B.Sc., M.Sc., University of Rhode Island
Instructor in Biological Sciences Laboratory
Background in functional and evolutionary morphology of vertebrates (i.e., how vertebrate forms relate to function and evolution); teaches introductory cell and organismal biology and comparative physiology and anatomy of vertebrates.
My research background in graduate school was in functional and evolutionary morphology of vertebrates, which means that I studied how vertebrate forms relate to function and evolution. Throughout my undergraduate and graduate career, I specifically focused on the evolution and mechanics of gill ventilation in sharks. While in graduate school, I developed a passion for teaching biology to undergraduate students, and this passion brought me to teach biology laboratories at Wellesley College.
I currently teach sections of biology laboratory for several courses, including Introductory Cell Biology and Introductory Organismal Biology as well as Comparative Physiology and Anatomy of Vertebrates.
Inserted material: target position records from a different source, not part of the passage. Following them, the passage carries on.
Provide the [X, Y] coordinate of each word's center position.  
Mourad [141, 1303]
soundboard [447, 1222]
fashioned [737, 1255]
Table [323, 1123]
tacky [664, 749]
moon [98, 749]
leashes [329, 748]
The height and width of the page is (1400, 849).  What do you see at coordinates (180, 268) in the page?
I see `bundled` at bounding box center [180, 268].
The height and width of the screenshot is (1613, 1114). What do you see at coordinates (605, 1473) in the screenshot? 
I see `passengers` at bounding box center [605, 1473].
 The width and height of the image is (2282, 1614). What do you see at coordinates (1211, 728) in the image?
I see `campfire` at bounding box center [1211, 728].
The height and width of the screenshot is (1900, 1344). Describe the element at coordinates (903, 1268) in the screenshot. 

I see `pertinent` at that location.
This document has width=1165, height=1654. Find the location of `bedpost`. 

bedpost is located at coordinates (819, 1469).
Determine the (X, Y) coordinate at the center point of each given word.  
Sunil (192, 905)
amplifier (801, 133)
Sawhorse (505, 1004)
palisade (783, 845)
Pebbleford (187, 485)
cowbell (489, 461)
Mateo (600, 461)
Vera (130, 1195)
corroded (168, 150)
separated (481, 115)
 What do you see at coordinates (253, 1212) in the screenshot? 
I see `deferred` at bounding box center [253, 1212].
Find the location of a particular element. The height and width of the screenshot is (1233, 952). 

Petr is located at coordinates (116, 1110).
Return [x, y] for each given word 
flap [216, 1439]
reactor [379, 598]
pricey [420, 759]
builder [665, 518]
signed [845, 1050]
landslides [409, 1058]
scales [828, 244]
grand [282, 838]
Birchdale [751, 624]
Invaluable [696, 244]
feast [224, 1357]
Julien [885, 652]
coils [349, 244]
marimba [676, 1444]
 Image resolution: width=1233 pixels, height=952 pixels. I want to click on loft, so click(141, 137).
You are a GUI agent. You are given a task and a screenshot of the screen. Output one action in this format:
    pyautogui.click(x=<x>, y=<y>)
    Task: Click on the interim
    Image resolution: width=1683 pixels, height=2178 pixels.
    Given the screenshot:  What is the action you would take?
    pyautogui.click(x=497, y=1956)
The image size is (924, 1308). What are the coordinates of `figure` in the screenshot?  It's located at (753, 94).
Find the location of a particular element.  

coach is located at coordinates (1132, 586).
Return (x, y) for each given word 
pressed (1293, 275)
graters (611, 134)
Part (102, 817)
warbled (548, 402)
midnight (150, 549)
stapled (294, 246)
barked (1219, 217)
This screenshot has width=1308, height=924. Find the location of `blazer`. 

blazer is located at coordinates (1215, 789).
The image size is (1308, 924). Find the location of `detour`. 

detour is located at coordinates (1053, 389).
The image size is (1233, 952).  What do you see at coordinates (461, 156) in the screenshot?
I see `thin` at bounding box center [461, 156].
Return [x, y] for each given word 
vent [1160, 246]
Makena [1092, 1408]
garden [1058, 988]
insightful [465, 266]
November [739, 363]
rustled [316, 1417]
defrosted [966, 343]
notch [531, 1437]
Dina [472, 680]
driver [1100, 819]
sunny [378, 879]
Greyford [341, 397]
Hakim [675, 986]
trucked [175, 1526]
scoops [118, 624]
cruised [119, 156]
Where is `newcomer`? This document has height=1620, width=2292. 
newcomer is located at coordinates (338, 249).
I also greatly enjoy providing academic advising to students and sharing my experiences in research. I strongly believe in the importance of promoting literacy in, and enthusiasm for, science among young children. Thus, I am active in the Wellesley College Science Outreach Program that brings science programming to children on and off campus. I am the coordinator for the Science Club for Girls program, in which Wellesley College students provide hands-on science curricula to girls of under-represented groups in Boston and Cambridge. It's an excellent program that continues to grow each year!
While I spend a majority of my time in the classroom, I keep myself up to date on current news and research in functional and evolutionary morphology. I am always in search of new techniques or exercises that can be incorporated into our laboratories. As such, I regularly attend research and education conferences that I think will be fruitful and provide ideas that I can bring back to Wellesley College.